### Your task
Nothing but the lines from the one containing "Task: Toggle sort order on the 名称 column" through the one containing "The image size is (639, 360).", both included, should be given again, each exactly as written below.

### Records shown
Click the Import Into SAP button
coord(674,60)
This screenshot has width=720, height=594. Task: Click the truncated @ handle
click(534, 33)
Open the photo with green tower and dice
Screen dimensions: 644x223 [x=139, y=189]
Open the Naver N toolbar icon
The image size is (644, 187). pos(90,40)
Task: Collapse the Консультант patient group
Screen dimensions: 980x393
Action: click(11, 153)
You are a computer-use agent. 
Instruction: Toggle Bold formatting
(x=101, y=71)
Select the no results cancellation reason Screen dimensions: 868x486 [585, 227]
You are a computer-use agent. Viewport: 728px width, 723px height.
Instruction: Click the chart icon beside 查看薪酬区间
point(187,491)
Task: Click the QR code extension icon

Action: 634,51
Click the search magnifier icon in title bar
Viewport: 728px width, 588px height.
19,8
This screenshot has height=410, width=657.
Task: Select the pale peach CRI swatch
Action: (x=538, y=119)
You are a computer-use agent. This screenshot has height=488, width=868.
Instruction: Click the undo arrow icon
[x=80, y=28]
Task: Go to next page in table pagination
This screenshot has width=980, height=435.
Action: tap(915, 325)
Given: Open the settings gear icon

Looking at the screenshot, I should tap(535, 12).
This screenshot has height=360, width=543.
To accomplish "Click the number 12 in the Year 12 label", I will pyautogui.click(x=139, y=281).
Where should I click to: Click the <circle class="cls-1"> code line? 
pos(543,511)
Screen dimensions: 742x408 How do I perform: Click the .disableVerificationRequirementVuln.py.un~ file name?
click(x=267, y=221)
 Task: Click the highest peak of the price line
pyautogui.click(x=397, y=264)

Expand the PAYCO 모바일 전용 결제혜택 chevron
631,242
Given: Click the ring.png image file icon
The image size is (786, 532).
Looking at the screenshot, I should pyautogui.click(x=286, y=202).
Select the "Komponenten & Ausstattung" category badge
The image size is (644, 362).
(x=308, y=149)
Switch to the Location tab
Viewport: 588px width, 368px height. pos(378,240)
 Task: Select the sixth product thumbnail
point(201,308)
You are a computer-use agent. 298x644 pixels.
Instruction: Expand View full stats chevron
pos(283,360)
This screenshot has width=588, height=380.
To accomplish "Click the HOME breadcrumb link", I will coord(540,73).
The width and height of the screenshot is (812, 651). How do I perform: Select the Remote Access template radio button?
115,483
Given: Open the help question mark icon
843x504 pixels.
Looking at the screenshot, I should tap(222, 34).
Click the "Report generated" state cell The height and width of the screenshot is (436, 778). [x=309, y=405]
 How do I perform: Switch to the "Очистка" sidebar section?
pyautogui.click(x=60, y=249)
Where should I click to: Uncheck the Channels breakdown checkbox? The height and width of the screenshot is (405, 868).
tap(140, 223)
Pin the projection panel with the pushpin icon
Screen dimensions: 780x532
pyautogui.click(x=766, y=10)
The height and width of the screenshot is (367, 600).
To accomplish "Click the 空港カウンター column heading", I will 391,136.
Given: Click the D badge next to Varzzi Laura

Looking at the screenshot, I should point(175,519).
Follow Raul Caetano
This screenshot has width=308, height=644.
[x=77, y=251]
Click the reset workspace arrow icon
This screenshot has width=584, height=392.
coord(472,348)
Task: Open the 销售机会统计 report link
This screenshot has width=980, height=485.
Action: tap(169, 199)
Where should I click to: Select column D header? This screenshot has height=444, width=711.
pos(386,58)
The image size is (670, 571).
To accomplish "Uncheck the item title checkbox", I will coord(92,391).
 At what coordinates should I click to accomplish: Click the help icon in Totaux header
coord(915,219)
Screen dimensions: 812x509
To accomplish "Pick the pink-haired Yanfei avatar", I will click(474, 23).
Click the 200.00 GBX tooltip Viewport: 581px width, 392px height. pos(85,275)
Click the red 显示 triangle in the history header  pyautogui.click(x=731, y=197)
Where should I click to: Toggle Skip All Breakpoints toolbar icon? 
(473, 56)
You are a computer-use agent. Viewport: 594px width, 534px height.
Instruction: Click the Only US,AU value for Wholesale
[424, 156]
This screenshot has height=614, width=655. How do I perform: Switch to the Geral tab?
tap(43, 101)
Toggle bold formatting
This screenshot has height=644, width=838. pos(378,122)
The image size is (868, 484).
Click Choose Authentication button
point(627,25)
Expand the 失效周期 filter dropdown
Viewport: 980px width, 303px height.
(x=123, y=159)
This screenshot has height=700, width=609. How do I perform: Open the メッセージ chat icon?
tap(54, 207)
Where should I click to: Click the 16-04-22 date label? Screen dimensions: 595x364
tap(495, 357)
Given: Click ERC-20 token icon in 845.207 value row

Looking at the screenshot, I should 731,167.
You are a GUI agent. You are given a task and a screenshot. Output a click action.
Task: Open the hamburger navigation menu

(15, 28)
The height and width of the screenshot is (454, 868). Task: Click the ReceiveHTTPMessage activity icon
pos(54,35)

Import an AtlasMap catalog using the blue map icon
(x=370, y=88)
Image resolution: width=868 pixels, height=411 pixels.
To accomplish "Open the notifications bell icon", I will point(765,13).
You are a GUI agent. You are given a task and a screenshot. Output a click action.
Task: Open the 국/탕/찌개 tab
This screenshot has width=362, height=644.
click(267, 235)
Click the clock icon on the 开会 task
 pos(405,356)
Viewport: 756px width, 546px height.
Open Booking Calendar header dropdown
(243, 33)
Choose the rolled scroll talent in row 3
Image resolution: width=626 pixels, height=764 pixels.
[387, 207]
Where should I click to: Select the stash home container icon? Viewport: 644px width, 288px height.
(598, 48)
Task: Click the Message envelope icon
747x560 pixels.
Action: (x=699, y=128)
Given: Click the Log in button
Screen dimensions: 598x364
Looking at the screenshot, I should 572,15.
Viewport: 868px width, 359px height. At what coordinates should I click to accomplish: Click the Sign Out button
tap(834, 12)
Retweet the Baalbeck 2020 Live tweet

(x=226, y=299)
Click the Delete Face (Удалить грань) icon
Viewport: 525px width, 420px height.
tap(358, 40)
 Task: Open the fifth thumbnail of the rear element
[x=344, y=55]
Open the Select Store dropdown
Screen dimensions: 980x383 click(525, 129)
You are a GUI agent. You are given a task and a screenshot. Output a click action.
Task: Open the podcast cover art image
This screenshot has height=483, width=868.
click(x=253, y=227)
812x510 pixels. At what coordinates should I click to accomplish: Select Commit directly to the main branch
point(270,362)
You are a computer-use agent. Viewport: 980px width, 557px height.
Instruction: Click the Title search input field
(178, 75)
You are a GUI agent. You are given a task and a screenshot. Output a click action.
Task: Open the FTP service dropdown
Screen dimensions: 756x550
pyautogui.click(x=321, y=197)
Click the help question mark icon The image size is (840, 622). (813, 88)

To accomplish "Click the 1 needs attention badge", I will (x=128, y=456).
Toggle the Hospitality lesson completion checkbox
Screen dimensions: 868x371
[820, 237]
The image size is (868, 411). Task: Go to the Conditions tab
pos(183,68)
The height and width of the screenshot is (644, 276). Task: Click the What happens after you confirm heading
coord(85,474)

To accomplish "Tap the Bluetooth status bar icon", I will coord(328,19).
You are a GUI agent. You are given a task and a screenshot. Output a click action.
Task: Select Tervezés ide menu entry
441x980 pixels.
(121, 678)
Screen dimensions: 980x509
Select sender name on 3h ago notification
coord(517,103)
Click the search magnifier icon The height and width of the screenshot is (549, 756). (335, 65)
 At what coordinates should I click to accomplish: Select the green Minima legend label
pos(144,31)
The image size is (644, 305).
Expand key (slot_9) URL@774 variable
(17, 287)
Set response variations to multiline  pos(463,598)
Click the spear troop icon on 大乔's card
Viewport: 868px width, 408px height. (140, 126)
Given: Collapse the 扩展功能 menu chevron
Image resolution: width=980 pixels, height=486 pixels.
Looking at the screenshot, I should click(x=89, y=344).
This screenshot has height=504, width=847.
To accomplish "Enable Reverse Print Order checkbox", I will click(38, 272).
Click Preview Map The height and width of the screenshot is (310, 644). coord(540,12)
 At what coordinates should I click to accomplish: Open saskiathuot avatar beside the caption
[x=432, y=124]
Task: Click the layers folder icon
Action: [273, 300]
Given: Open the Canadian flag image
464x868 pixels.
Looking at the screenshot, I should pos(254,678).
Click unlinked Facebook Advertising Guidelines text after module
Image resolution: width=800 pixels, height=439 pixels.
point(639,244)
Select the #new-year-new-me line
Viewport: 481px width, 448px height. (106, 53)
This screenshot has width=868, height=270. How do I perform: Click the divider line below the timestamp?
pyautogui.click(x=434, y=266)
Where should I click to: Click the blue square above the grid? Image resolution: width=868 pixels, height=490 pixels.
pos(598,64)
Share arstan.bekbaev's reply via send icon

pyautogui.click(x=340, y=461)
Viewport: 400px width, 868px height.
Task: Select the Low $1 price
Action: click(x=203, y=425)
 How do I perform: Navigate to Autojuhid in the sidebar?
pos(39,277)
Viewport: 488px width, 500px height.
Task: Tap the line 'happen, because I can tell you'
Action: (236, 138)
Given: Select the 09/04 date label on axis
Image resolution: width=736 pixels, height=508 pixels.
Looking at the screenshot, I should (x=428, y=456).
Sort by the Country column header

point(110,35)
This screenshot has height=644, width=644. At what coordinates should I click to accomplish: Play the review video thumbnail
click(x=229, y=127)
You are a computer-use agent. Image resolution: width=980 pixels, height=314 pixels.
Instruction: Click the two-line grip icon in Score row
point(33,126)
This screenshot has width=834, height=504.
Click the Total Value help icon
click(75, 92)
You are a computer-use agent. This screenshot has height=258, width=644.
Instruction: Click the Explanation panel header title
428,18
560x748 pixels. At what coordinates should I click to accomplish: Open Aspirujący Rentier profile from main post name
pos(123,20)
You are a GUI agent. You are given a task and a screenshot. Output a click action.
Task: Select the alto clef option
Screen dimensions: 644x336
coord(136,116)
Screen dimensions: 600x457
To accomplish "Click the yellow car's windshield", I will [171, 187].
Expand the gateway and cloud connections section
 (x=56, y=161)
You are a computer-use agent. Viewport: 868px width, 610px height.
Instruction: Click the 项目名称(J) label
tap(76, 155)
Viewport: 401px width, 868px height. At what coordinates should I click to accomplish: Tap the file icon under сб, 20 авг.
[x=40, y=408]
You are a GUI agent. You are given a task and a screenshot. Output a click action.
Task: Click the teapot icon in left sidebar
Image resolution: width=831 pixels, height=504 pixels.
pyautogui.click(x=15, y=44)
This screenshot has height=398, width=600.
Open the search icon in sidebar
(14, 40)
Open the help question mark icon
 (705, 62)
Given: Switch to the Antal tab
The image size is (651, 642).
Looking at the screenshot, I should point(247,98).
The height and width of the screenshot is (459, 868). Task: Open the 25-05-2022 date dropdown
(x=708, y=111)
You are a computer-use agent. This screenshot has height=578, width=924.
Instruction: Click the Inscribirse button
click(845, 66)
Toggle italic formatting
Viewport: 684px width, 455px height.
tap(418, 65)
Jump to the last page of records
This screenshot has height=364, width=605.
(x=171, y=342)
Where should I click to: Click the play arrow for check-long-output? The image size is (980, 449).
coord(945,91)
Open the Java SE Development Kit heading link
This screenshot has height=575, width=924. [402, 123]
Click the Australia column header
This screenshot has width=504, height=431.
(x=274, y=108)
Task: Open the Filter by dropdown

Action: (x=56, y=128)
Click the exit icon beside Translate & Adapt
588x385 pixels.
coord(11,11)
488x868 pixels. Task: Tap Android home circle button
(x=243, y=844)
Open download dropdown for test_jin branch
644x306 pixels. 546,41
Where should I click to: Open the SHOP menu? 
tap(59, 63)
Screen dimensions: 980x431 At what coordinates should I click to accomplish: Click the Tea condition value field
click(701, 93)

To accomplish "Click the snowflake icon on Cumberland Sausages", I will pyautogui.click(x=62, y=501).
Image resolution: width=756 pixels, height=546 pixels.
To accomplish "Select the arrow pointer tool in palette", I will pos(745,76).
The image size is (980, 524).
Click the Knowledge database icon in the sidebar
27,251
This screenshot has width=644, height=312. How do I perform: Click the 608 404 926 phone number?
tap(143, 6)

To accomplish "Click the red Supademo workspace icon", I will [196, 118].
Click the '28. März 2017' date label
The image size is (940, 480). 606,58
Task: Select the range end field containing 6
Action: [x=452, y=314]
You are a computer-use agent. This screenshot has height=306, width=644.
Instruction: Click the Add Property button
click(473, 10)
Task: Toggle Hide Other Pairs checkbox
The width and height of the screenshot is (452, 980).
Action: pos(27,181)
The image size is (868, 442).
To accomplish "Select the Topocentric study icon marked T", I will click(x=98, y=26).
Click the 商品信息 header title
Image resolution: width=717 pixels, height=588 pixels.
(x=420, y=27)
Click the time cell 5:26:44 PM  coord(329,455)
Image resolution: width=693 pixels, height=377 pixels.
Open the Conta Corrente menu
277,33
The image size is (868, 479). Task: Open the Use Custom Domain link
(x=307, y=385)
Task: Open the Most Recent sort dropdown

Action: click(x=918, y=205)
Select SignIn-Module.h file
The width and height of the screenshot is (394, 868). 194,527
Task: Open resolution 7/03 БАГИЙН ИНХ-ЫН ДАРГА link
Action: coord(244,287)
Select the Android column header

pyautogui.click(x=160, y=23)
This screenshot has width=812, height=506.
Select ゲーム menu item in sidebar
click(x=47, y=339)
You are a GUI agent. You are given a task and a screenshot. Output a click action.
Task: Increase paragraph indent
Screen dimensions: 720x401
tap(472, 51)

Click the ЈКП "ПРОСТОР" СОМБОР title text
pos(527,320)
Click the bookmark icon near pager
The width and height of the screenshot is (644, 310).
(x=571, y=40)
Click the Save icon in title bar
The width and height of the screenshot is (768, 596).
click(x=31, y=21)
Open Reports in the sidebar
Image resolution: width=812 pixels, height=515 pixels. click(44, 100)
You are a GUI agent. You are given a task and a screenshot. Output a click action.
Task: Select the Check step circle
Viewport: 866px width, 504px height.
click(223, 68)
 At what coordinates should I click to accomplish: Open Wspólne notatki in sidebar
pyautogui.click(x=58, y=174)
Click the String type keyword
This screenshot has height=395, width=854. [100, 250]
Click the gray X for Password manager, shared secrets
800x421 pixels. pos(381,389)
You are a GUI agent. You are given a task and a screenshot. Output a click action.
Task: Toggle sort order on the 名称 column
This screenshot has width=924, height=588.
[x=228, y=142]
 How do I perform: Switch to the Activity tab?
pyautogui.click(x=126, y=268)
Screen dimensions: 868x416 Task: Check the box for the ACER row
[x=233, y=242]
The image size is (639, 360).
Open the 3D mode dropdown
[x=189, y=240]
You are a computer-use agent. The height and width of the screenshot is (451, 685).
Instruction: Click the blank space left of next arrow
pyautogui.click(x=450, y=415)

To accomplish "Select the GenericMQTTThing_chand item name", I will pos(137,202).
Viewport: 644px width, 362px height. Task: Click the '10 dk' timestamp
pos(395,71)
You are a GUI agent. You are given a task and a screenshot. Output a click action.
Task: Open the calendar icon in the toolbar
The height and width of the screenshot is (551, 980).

### Solution
Task: Toggle sort order on the 名称 column
This screenshot has width=924, height=588.
[x=228, y=142]
 How do I perform: Switch to the Activity tab?
pyautogui.click(x=126, y=268)
Screen dimensions: 868x416 Task: Check the box for the ACER row
[x=233, y=242]
The image size is (639, 360).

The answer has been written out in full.